Stored records

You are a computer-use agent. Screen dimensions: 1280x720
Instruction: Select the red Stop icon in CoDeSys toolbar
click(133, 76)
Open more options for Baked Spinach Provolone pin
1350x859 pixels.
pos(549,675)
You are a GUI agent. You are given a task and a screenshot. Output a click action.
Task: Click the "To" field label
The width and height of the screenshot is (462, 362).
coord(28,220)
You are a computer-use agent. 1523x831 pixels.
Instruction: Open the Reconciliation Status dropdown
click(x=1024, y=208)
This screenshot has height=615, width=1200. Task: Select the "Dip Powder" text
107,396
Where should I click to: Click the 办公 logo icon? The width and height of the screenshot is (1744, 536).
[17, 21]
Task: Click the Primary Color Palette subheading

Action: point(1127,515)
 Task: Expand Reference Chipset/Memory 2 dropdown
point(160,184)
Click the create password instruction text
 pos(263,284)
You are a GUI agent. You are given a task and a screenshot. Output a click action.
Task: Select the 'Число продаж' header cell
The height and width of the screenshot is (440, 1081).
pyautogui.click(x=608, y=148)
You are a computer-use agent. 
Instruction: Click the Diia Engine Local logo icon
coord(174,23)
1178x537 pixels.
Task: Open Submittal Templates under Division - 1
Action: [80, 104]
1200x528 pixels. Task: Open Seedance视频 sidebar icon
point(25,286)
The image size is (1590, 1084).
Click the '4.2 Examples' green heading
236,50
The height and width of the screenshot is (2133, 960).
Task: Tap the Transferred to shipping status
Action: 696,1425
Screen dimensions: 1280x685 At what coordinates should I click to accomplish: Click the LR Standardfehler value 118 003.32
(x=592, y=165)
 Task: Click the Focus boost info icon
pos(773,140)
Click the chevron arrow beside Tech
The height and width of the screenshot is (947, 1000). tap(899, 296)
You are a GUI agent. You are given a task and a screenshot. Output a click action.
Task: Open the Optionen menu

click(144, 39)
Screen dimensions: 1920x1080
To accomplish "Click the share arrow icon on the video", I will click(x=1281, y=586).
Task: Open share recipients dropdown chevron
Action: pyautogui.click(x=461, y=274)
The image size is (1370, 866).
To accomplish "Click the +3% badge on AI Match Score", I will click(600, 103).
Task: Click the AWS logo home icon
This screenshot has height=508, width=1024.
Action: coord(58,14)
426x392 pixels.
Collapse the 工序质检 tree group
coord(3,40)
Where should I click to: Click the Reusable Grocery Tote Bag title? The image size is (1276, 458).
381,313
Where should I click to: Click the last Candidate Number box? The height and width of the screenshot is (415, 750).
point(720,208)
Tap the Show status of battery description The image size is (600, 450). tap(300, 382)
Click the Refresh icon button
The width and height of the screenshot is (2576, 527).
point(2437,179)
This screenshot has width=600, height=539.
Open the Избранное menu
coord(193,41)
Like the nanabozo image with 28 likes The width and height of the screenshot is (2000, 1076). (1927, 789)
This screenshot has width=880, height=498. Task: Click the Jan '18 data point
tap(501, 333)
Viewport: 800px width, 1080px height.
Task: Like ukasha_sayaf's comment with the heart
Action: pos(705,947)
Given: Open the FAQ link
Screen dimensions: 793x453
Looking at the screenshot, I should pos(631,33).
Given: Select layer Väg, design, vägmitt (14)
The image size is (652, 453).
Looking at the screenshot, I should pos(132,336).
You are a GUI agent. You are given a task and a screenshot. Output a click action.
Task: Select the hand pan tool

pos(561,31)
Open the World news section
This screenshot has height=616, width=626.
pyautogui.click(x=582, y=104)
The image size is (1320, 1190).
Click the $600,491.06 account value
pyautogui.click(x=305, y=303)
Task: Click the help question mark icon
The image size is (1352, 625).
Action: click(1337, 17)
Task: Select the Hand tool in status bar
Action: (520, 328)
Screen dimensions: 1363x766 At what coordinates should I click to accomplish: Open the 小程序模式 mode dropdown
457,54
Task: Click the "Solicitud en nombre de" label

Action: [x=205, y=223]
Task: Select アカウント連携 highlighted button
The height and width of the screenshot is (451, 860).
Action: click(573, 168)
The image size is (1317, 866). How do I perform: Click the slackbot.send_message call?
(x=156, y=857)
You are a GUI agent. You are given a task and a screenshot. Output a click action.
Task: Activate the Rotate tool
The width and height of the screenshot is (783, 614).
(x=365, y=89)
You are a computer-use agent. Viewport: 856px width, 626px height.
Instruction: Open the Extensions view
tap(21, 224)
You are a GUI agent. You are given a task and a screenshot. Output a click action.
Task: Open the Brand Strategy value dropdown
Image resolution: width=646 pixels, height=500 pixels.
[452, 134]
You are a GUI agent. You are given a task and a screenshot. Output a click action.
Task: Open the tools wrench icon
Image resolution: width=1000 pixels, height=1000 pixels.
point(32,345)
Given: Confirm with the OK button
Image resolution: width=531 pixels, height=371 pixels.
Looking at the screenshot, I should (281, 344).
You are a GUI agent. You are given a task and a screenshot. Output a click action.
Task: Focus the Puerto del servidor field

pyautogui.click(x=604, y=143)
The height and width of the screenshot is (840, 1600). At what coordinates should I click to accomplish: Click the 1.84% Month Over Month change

### WHAT IS NEEDED
Every line of the entries above that contains the word "computer" must be tallied, and the number alone reported.

### RESULT OF THE EXERCISE
4